------ DOCUMENT SEGMENT
Obedient, but afraid and confused | Inquirer Opinion

Obedient, but afraid and confused

12:30 AM August 27, 2021

Throughout the last almost 19 months, I have ridden the same rollercoaster as most other Filipinos. I started in the beginning feeling more prepared compared to people I knew. After all, I had been monitoring the eruption of Covid-19 in China since January 2020. Even before our March lockdown last year, I had already gathered the family a month before to alert them that we will be observing strict rules in our family compound. In other words, I had my own quarantine protocol already formulated.

When government did implement the lockdown, I felt prepared psychologically and more than sympathetic. I continued to keep abreast of current developments about Covid-19 and quickly realized that most countries were just playing it by ear, guesstimating, trying to predict the unpredictable. Everyone is still struggling, including China who had to lock down some cities recently. The struggle is in straining for a state of certainty because there is simply none yet.


From the onset, and graphically obvious from the first lockdown, Filipinos obeyed. The national government immediately took charge – meaning it wanted to make all the decisions as though we were in a state of war. I was grateful that it did so. I did not see any sector, including the health agencies and the medical profession, that knew what was going on, much less prepared for contingencies.

The obedience came from fear and in the hope of finding a base for security and confidence. In the land of the blind, the one-eyed man was king. For most Filipinos, the fear was of getting sick and dying, plus the fear of not having enough to survive, from food to medicine. Those better off were worried about their businesses, hoping normalcy would return soon. Overall, the reassuring message was that only a few would get infected if we followed quarantine and health protocols. Even more reassuring was the claim of health officials worldwide that an even smaller percentage would die.
------------
------ INPUT DATA
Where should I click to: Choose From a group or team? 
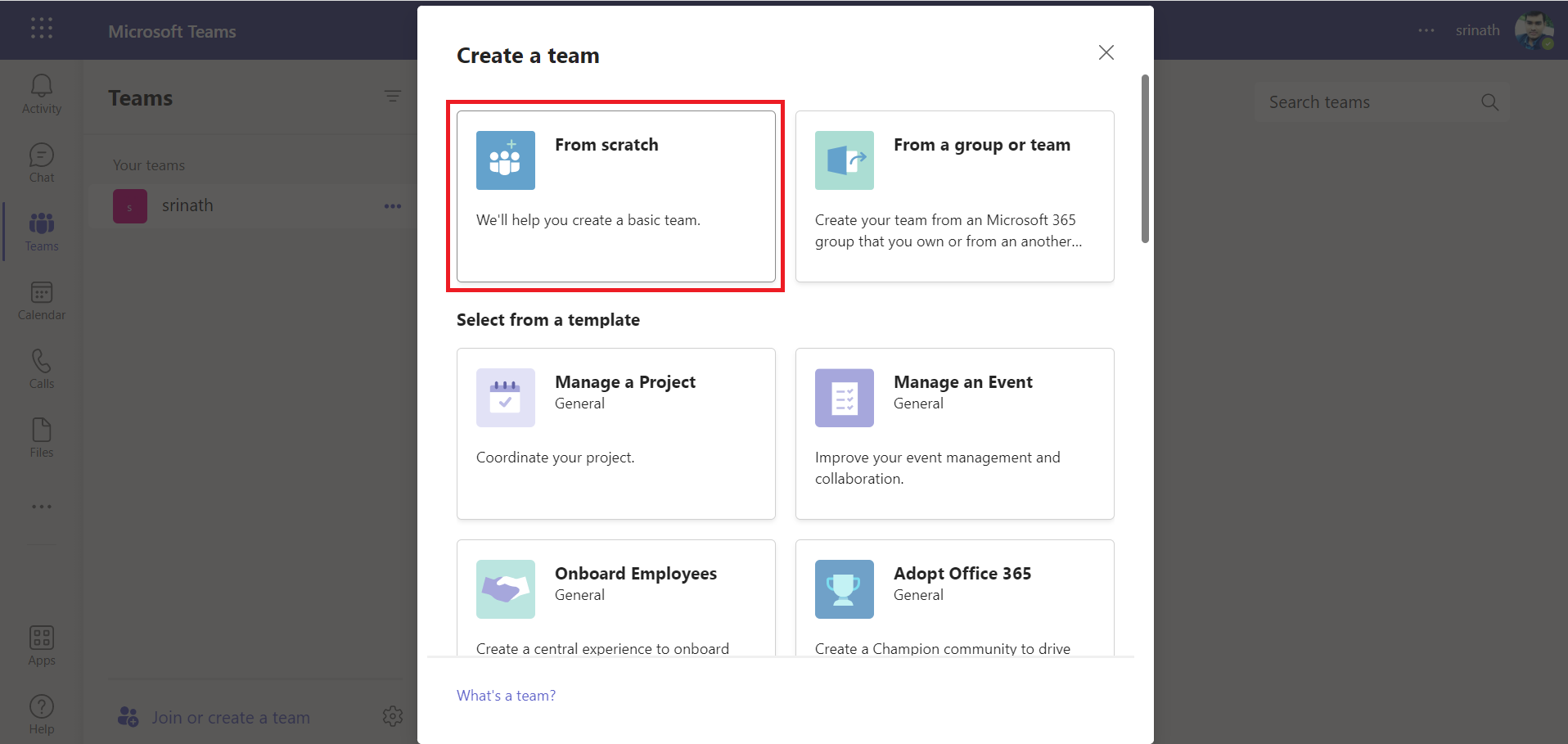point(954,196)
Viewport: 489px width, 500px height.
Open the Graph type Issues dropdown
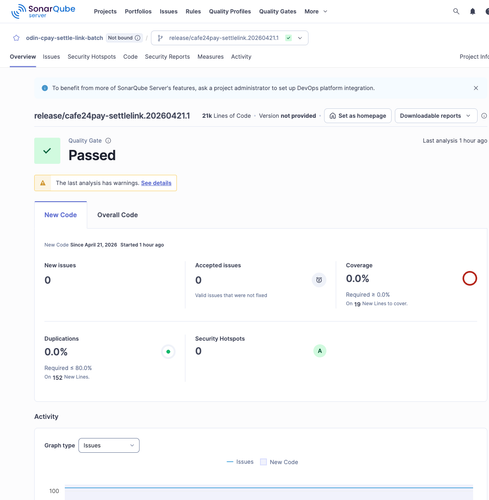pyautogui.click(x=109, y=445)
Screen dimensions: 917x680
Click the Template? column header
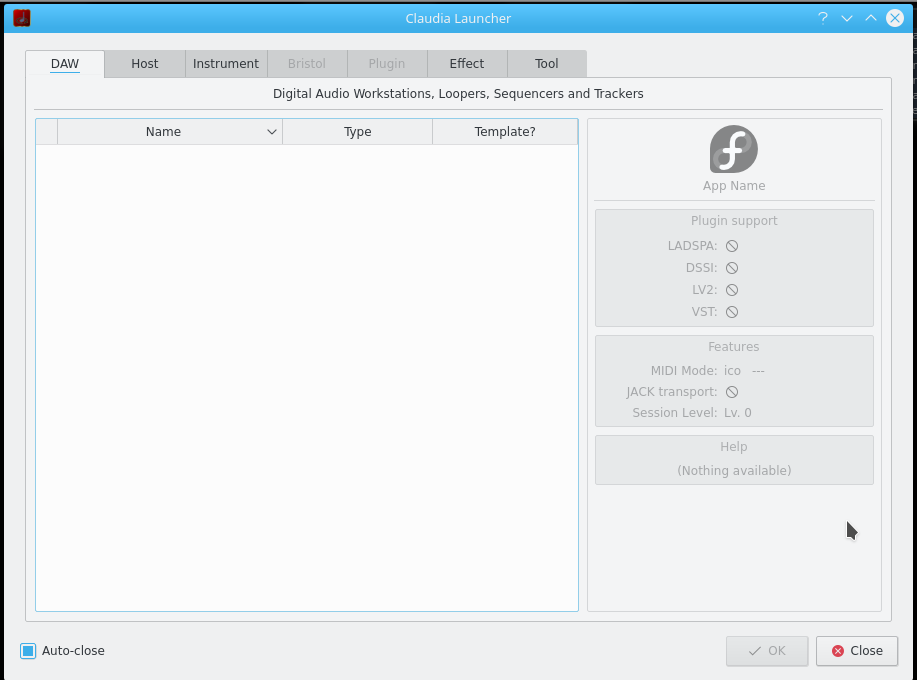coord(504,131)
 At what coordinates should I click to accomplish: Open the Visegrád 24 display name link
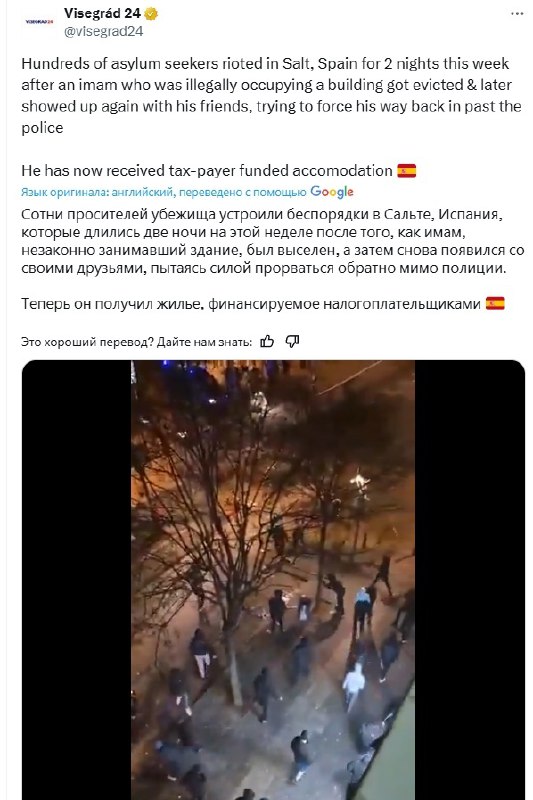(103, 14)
------------
** ASSIGNED TASK **
Pick up the opinion essay on Filipinos' pandemic obedience right after its final sentence and keep writing.

** ANSWER AREA **
That was March 2020 and we are now at the end of August 2021 – a full 17 and a half months of pandemic experience. Throughout the whole period, Filipinos gave their obedience. Today, however, that obedience is thinning out. When the obedience was given, there were reasons for doing so. People were afraid of Covid-19 and people hoped their obedience would be rewarded by security and clarity. People remain obedient, but they are still fearful and, perhaps, even more confused.

All these pronouncements about authorities blaming the people may have some truth but only in insignificant ways – and authorities know this for a fact. The full responsibility and accountability are on the shoulders of the government who asked for the needed authority and resources plus the people’s obedience. If government cannot accept the accountability, it should concede the responsibility to others.

Fear of infection, fear of death, and fear of hunger are the three basic fears of the people. These cannot be mitigated by just repeating the same health instructions, especially those that millions of our poor can hardly comply with. What protection can people have when vaccines are not yet available – available and affordable by Juan de la Cruz? Some, little, or none? Government is duty-bound to be proactive, even aggressive, in seeking remedies and providing them in an urgent manner. We cannot afford in conscience to wait for another 30,000 Filipinos to die.

What is the breaking point, then, for government and the people? What level of fear, confusion, and hunger will make government think and act differently? At what point will the people think and act differently?

Government cannot be defined by conservatism because that conservatism has witnessed people die steadily and unnecessarily. Covid-19 has killed 30,000 Filipinos under the governance of one mindset. How many more tens of thousands or hundreds of thousands of Filipinos will have to die before government says it is not doing enough?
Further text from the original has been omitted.